Елена Викторовна — старшая сестра многопрофильного круглосуточного стационара — совсем недавно завела собачку. Теперь показывает на телефоне фотографии любимчика семьи, ушастого той-терьера Альдо (ему недавно новый комбинезончик купили), плов, который сготовил муж, торт, что сама испекла… Да и в самой больнице — то стенгазеты вон рисуют, то дачный конкурс объявляют.
К Новому году сотрудники спектакль ставят: сестринское отделение будет цыганами.
— Бывает, всю душу вкладываешь в пациента, — вздыхает старшая сестра. — Когда тяжелый пациент уходит от нас своими ногами — это большое достижение. А потом встречаешь… даже среди знакомых есть те, кто не верит в прививки, мол, все это ерунда. Я всегда говорю: «Вы просто не видели, что творится в больницах!»
Мы выходим из красной зоны вместе — это обязательно. Поливаем друг друга антисептиком из пульверизатора. Стягиваем комбинезоны, бахилы, перчатки (аккуратно). Телефон — под лампу на обезвреживание. Руки — под антисептик уже в зеленой зоне. Вроде всё. На стене замечаю телефон доверия главного врача. Сотовый. Туда можно позвонить в любое время, даже ночью. Из стационара уже давно никто ни на что не жаловался, но много в последнее время обращений по QR-кодам. То их долго не выдают, то сбой в системе, то просто не понятно, где искать.
Вакцинированных в реанимации — единицы
Главный врач Дальзаводской больницы Елена Новицкая:
— Четвертая волна коронавируса меняет клинику, возрастной состав — пациенты стали моложе. Ничего не работает: ни противовирусные препараты, ни кислородная поддержка, ни искусственная вентиляция легких. Пациент просто «уходит» — активность вируса настолько жесткая, что органы человека превращаются в багрово-слизистую массу и теряют функцию. Мы видим на вскрытии, как выглядят органы человека, умершего от коронавирусной инфекции: черные, ослизненные, некротизированные. Это органы, которых фактически нет в организме! И это страшно!
Люди 40–50 лет лежат в реанимации и очень тяжело переносят болезнь. Вакцинированных у нас единицы — в основном с тяжелой сопутствующей патологией, пренебрегающие средствами защиты. Мы каждый раз говорим: «Вакцинация не 100-процентная защита. Кроме этого нужно носить маски, соблюдать социальную дистанцию, мыть руки». Ничего не изменилось, эти методы по-прежнему работают. В месяц у нас один-два привитых пациента со значительным объемом поражения легочной ткани, притом что мы лечим в стационаре за такой срок по 800 пациентов.
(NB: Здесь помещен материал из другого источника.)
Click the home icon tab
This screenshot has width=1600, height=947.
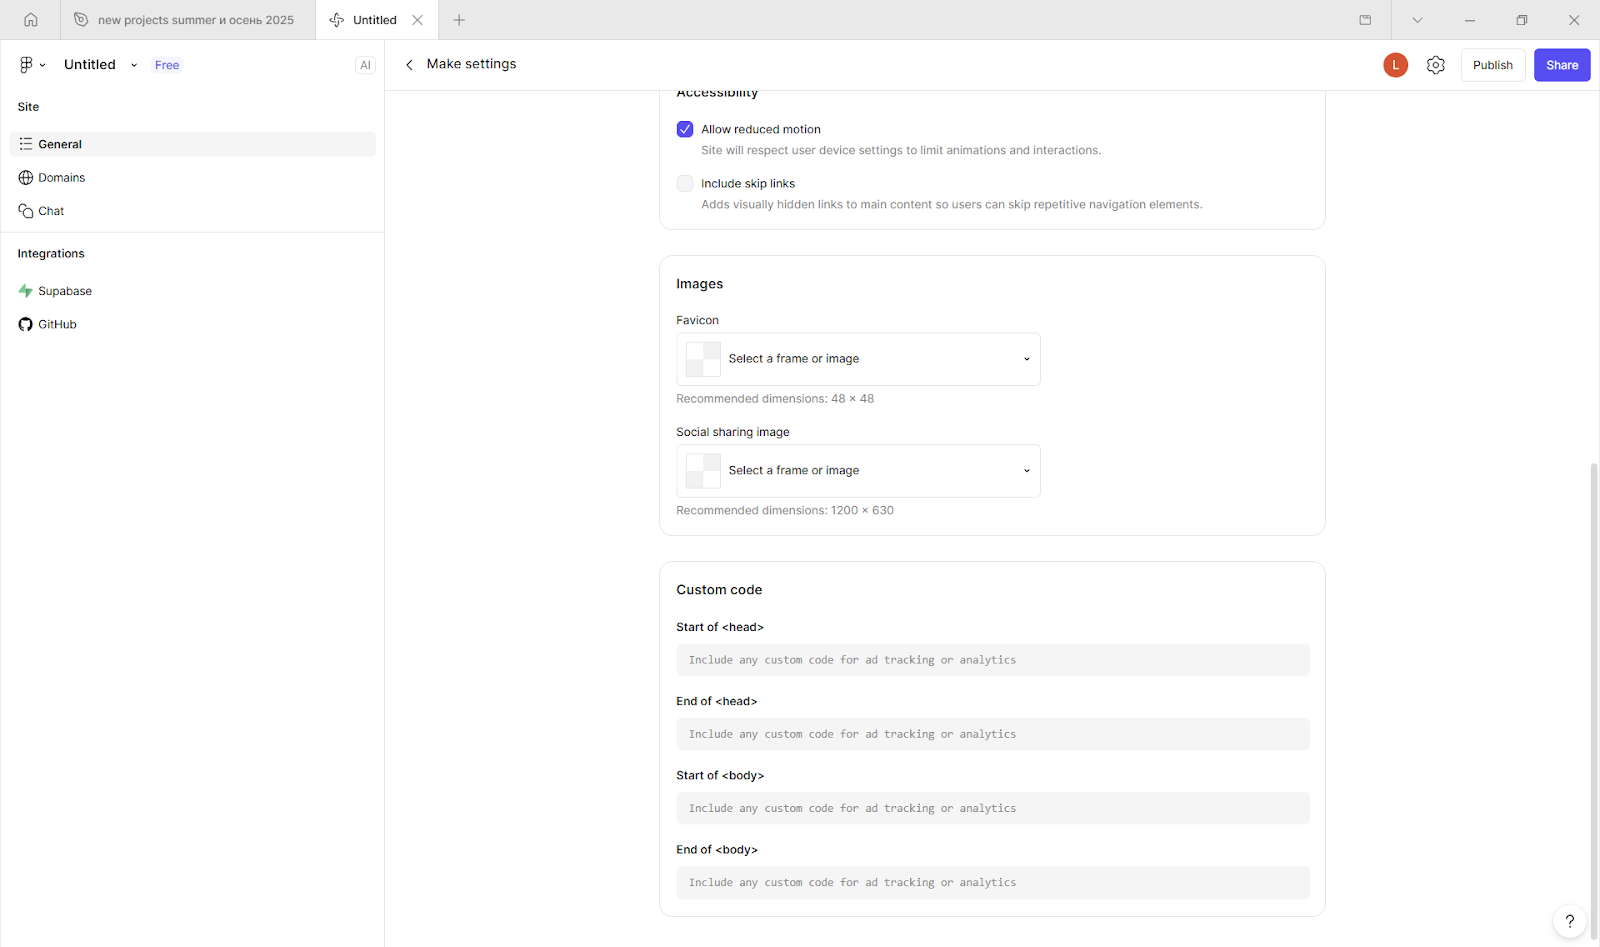[31, 20]
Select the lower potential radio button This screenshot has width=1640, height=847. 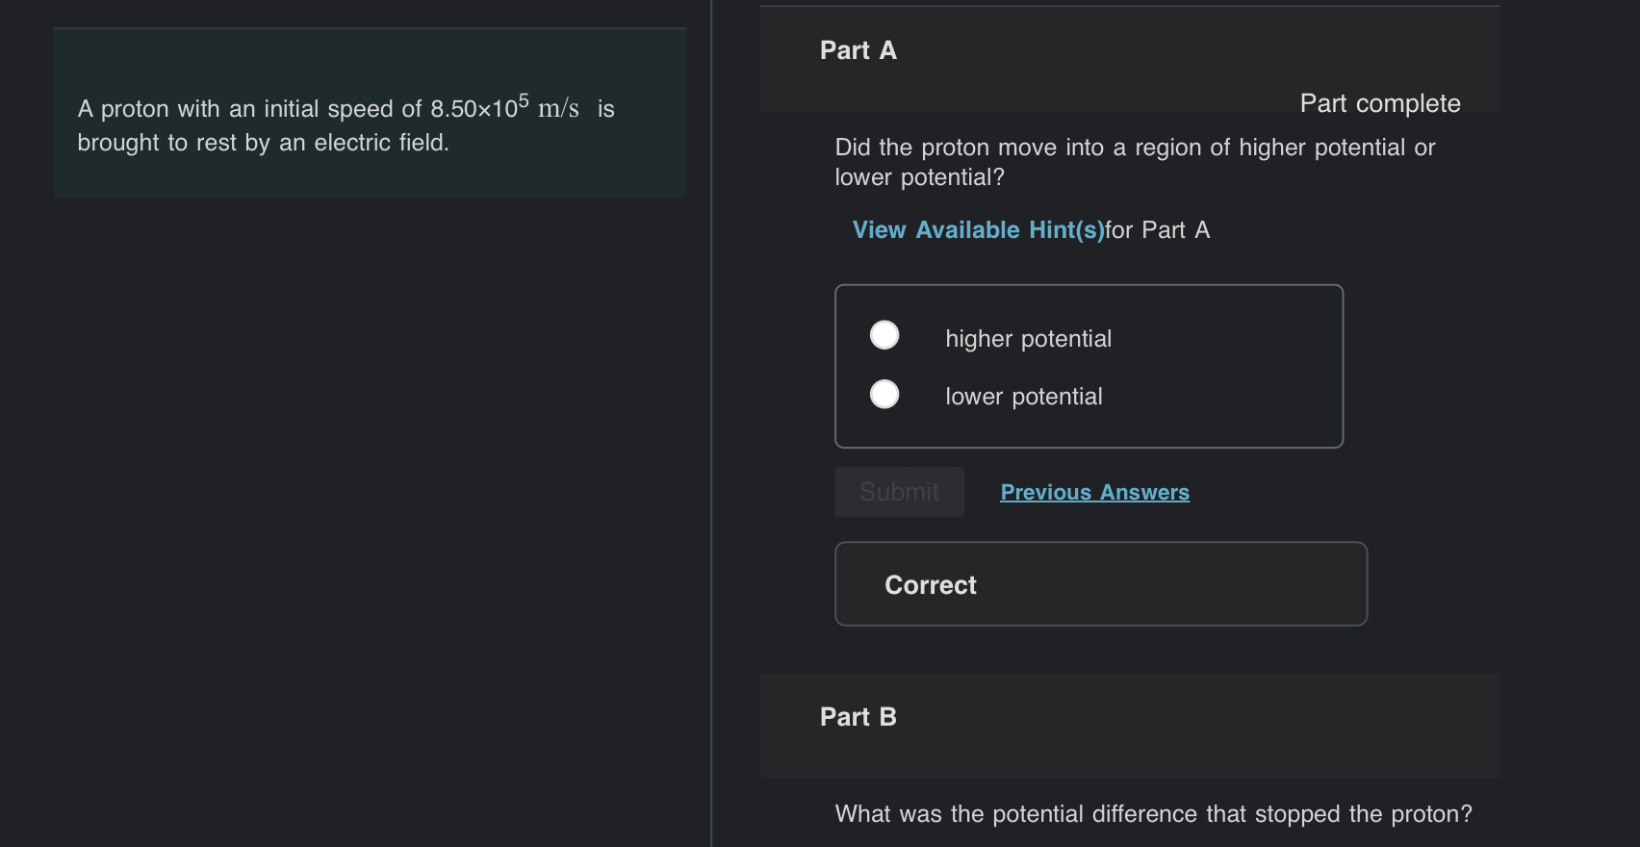click(x=883, y=394)
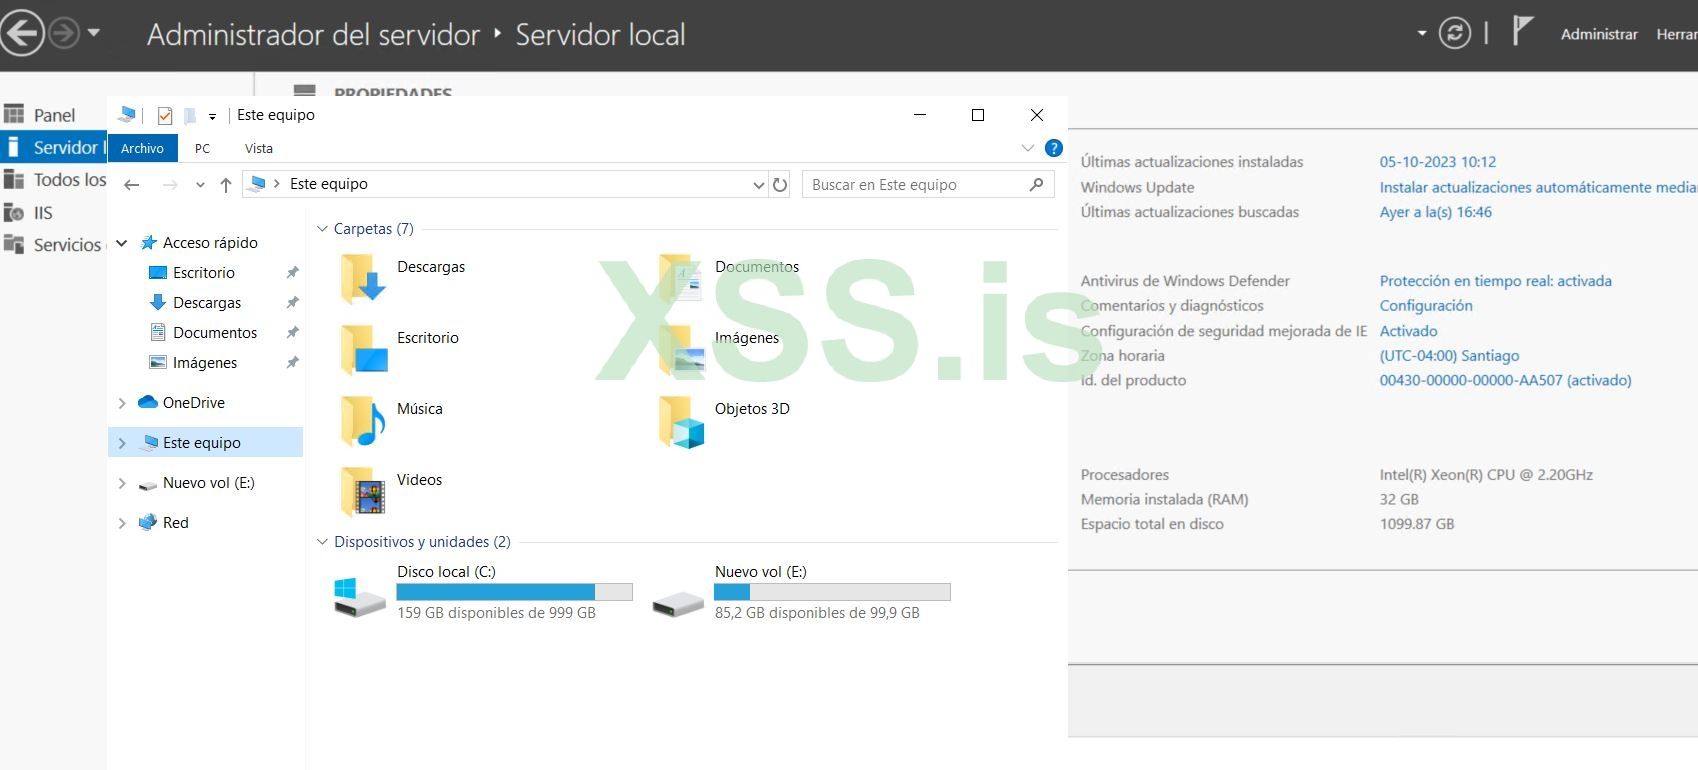Screen dimensions: 1698x770
Task: Refresh the Este equipo address bar
Action: click(780, 184)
Это так называемые «экспертные случаи», мы отправляем информацию об этом в Роспотребнадзор с тем, чтобы понять, почему именно этот человек заболел, что пошло не так на этапе вакцинации.
Есть случаи, когда люди болеют коронавирусной инфекцией по два-три раза, — видимо, существует какая-то предрасположенность. Уговаривать людей нет никаких сил. Настолько очевидно и понятно, что кроме прививки у нас с вами, у общества в целом нет шансов выжить! Если мы не остановим пандемию, вирус будет мутировать — последствия непредсказуемы. Но есть люди с другим мировоззрением. Может, кто-то считает, что смерть — это хорошо… Почти все на земле похоронили близкого человека. А кто-нибудь у вас умер от прививки? Какие еще нужны аргументы?